Using the previous results, we obtain the following expressions:

$${\theta }_0^0={\displaystyle \frac{1}{8\pi \rho }}(\gamma {,}_{\rho }{e}^{2\gamma }-\omega e^{4\psi }(\omega {,}_{\rho }+2\psi {,}_{\rho })),$$

(41)

$${\theta }_1^0\approx {\displaystyle \frac{1}{8\pi {\rho }^2}}\gamma {,}_{t}x,$$

(42)

$${\theta }_2^0\approx {\displaystyle \frac{1}{8\pi {\rho }^2}}\gamma {,}_{t}y,$$

(43)

$${\theta }_0^1=-{\displaystyle \frac{1}{8\pi {\rho }^2}}(\gamma {,}_t{e}^{2\gamma }-\omega e^{4\psi }(\omega {,}_t+4\psi {,}_t\omega ))x,$$

(44)

$${\theta }_0^2=-{\displaystyle \frac{1}{8\pi {\rho }^2}}(\gamma {,}_t{e}^{2\gamma }-\omega e^{4\psi }(\omega {,}_t+4\psi {,}_t\omega ))y,$$

(45)

$${\theta }_0^3={\theta }_3^0=0.$$

(46)

3.3. Conclusions and Perspectives

In summary, in this paper we have extended the results of Rosen and Virbhadra [9] to the case of the interaction of two gravitational waves. In this new study, we have obtained additional information indicating that the energy and momentum during the interaction of these gravitational waves admit reasonable values.
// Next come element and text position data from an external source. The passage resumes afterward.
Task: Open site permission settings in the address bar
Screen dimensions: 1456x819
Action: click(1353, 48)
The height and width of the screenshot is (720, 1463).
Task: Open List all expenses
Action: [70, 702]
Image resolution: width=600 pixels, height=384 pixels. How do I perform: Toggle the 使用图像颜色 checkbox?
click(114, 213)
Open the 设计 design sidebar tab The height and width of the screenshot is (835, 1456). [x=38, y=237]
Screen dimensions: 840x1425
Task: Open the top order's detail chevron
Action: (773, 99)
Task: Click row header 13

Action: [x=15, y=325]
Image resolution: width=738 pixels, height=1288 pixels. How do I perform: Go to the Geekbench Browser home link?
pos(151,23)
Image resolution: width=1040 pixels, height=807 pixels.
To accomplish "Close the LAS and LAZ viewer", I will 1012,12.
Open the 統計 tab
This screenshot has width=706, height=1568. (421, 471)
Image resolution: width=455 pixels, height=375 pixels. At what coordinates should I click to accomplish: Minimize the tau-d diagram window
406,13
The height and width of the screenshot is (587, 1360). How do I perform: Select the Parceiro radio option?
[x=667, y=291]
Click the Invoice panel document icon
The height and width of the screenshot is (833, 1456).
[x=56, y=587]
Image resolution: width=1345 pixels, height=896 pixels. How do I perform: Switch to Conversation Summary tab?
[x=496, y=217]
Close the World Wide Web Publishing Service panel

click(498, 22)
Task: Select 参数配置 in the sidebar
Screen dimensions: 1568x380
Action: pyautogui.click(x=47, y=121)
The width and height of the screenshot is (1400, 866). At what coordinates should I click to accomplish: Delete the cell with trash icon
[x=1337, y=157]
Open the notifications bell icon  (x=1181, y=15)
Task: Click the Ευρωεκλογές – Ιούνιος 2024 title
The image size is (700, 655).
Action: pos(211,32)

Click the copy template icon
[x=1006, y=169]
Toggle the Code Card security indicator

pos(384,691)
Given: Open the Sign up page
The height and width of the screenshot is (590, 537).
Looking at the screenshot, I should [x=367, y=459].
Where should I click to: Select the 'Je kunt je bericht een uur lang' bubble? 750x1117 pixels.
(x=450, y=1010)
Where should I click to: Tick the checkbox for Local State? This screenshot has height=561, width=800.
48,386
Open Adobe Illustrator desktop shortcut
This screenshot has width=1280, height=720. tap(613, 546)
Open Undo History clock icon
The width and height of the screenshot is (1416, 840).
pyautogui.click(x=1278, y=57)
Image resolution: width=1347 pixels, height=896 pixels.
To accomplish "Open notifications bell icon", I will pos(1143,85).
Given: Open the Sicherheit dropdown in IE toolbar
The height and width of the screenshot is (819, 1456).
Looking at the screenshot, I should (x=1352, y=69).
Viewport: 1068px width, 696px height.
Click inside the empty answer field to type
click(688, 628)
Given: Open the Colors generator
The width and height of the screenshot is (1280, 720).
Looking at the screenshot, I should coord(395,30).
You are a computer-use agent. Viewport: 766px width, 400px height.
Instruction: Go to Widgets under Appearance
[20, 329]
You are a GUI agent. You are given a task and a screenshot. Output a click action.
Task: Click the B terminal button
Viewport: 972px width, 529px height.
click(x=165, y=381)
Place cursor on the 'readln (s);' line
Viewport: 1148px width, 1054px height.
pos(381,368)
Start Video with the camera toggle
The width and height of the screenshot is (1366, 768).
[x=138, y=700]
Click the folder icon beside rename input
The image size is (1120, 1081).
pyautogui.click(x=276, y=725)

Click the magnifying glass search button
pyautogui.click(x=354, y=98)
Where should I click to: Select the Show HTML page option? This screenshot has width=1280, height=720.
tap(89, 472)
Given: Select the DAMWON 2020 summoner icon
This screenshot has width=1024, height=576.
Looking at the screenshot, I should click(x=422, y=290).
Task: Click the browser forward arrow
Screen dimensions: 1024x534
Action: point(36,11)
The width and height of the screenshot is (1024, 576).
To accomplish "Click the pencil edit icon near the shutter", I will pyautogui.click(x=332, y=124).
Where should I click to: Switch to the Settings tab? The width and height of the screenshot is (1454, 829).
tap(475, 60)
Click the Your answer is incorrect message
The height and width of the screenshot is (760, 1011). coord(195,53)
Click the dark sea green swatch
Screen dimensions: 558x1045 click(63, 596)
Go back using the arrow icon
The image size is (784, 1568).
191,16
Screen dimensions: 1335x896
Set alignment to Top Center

These different results obtained in association with the soliton generation methods could, under certain conditions, bring additional information on the gravitational waves observed by the LIGO-Virgo scientific team [12] in particular on the amount of energy and momentum when using an exact solution of the Einstein field equations [13,14,15].